## Exercise details
Your answer consists of the lines in the data that contain "chevron". Copy each of them.

## Information shown
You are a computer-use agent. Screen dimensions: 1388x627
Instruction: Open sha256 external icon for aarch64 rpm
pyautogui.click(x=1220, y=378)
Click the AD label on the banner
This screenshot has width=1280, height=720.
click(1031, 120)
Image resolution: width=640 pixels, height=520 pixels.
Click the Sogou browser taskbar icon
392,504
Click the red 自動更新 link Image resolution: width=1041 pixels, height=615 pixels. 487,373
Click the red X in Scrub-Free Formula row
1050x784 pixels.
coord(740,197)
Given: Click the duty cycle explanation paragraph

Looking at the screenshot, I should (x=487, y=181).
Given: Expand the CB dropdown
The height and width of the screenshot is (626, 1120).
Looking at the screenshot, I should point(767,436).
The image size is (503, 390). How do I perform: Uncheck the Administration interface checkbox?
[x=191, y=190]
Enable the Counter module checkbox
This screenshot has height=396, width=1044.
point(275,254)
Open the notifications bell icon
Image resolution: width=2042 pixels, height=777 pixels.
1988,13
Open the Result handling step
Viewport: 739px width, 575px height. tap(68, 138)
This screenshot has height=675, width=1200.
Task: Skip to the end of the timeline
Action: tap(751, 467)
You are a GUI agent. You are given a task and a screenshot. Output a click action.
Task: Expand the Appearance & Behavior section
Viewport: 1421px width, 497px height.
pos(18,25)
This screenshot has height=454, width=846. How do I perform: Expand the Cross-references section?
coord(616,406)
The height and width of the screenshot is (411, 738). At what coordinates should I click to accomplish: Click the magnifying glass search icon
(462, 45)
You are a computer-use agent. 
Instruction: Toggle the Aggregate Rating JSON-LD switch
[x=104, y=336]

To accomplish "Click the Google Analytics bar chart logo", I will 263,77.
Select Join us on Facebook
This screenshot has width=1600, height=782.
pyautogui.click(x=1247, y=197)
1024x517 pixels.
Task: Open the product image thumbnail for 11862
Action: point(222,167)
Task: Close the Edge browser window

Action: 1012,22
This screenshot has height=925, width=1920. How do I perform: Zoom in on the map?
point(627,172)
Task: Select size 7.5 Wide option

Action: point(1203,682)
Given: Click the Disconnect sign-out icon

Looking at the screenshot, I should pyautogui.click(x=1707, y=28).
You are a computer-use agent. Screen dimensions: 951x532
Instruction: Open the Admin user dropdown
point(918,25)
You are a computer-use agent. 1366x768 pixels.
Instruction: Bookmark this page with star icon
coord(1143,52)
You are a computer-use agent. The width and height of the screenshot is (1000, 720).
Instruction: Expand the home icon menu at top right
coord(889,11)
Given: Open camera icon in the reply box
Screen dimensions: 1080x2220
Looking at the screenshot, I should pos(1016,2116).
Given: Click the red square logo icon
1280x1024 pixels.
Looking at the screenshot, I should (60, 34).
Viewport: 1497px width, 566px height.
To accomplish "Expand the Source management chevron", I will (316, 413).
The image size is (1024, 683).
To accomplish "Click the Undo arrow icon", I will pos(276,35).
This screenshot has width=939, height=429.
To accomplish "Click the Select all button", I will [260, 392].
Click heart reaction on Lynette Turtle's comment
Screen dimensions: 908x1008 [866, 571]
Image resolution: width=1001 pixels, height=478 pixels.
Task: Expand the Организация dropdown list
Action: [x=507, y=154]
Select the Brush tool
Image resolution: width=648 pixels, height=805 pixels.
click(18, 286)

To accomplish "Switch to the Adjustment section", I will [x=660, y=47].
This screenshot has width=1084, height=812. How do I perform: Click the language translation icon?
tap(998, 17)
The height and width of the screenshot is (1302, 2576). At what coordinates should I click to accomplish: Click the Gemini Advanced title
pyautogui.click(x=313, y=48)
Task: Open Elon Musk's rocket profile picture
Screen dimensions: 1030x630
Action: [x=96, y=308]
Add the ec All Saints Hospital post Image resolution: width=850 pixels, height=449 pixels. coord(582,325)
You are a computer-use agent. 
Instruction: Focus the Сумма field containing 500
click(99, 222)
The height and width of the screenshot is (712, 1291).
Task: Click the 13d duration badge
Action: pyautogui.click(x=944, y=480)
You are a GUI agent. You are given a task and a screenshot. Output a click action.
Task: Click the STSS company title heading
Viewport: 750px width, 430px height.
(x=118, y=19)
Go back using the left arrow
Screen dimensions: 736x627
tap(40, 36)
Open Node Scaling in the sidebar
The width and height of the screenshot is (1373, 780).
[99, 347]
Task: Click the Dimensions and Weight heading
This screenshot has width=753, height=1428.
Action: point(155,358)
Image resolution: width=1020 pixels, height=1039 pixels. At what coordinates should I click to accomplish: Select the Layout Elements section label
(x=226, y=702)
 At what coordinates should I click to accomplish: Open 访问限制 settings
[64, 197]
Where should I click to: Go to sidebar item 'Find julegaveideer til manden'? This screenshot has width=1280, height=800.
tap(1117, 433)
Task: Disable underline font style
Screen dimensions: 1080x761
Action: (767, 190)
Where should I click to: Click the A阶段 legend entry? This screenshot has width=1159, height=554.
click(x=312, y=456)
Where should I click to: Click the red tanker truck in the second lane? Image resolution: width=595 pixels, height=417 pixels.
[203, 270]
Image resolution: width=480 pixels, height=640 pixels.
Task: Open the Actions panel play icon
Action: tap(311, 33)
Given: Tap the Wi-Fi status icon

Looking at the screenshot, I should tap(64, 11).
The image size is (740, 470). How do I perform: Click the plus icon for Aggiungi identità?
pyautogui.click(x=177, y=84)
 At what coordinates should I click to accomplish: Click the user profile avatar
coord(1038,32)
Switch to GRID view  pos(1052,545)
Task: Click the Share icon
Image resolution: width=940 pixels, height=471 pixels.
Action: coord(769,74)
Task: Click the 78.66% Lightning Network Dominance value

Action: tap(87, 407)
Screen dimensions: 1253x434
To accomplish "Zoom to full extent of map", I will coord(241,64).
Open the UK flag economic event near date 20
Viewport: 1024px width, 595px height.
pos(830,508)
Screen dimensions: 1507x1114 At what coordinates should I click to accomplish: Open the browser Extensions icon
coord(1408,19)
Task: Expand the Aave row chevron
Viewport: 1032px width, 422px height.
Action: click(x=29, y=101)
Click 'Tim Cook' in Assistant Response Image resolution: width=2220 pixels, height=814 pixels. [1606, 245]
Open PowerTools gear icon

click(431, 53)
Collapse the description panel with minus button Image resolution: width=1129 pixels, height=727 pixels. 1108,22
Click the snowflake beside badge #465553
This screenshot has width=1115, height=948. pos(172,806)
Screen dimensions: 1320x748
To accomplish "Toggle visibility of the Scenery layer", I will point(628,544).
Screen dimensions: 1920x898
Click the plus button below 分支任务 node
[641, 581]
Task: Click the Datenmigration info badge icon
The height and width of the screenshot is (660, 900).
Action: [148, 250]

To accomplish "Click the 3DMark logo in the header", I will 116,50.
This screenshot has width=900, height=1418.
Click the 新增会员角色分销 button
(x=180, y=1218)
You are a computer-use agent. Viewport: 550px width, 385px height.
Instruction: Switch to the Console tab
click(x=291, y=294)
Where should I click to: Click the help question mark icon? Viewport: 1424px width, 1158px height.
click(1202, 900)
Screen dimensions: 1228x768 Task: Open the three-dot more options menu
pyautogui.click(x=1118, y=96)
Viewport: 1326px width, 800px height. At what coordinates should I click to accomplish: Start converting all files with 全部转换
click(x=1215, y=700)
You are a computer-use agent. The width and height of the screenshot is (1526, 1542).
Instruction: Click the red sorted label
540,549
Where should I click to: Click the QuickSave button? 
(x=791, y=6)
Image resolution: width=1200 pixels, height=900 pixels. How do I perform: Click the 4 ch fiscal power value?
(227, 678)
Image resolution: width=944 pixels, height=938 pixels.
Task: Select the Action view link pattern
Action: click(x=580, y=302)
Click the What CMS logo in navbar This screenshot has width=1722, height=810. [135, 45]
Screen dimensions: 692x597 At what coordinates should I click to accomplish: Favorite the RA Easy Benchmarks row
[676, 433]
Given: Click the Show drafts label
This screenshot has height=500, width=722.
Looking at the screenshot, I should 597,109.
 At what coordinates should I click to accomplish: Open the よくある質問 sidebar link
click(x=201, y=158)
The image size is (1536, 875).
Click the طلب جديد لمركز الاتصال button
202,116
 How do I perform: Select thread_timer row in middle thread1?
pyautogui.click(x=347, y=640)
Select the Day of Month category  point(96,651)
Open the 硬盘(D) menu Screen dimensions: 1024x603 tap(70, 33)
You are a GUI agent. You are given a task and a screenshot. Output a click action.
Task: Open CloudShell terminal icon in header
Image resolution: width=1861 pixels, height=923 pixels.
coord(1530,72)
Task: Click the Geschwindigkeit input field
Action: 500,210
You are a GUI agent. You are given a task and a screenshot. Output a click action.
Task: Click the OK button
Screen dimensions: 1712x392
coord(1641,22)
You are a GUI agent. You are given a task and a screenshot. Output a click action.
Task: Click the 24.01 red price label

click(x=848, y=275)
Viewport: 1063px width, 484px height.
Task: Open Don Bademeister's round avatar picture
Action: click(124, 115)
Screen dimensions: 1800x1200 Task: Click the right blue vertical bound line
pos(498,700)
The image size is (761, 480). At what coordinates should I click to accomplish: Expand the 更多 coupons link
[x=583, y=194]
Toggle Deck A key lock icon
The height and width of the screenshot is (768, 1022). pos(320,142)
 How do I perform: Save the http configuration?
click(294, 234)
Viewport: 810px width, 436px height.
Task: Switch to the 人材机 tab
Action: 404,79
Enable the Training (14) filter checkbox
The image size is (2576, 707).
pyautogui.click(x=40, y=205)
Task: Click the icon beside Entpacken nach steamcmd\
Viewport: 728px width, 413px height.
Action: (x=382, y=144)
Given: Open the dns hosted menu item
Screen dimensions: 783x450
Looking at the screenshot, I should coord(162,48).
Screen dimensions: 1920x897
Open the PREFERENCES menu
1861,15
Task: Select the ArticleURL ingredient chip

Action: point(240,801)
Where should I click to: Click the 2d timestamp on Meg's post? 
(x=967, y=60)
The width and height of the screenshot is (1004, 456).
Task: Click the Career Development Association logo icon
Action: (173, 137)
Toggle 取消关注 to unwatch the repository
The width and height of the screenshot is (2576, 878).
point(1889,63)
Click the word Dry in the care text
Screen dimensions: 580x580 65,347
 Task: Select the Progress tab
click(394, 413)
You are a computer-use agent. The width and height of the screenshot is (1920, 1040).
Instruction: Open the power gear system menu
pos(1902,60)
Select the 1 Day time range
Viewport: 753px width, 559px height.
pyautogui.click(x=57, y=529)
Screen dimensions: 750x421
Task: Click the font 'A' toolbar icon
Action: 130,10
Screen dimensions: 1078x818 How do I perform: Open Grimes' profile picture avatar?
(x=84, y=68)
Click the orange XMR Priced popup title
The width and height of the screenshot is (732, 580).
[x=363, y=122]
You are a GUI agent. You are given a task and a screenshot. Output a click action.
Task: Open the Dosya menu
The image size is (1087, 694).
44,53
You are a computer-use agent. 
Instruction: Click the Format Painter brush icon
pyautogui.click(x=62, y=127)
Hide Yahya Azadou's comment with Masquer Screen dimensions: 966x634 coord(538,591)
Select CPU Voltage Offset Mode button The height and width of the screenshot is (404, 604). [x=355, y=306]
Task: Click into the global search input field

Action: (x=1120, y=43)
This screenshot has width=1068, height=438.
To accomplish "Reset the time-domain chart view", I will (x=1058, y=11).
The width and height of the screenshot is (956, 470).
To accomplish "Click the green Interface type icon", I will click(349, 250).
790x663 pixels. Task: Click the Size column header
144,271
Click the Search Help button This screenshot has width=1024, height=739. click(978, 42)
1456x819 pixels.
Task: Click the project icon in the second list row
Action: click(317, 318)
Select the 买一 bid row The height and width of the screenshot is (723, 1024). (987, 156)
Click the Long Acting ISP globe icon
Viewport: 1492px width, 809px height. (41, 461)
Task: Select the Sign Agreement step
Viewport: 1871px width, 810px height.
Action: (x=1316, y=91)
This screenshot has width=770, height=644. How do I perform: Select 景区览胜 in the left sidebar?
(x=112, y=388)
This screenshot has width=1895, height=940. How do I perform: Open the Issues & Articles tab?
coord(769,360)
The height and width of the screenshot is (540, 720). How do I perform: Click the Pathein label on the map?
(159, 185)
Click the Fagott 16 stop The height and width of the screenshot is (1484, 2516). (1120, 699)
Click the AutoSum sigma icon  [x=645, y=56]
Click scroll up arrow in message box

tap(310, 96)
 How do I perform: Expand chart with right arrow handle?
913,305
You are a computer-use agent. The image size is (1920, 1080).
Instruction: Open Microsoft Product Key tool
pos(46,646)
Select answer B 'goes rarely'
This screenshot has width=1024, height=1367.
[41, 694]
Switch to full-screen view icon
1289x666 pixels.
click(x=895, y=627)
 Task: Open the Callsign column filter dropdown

## Output of the task
To accomplish "Expand the Source management chevron", I will (316, 413).
Task: Expand the Aave row chevron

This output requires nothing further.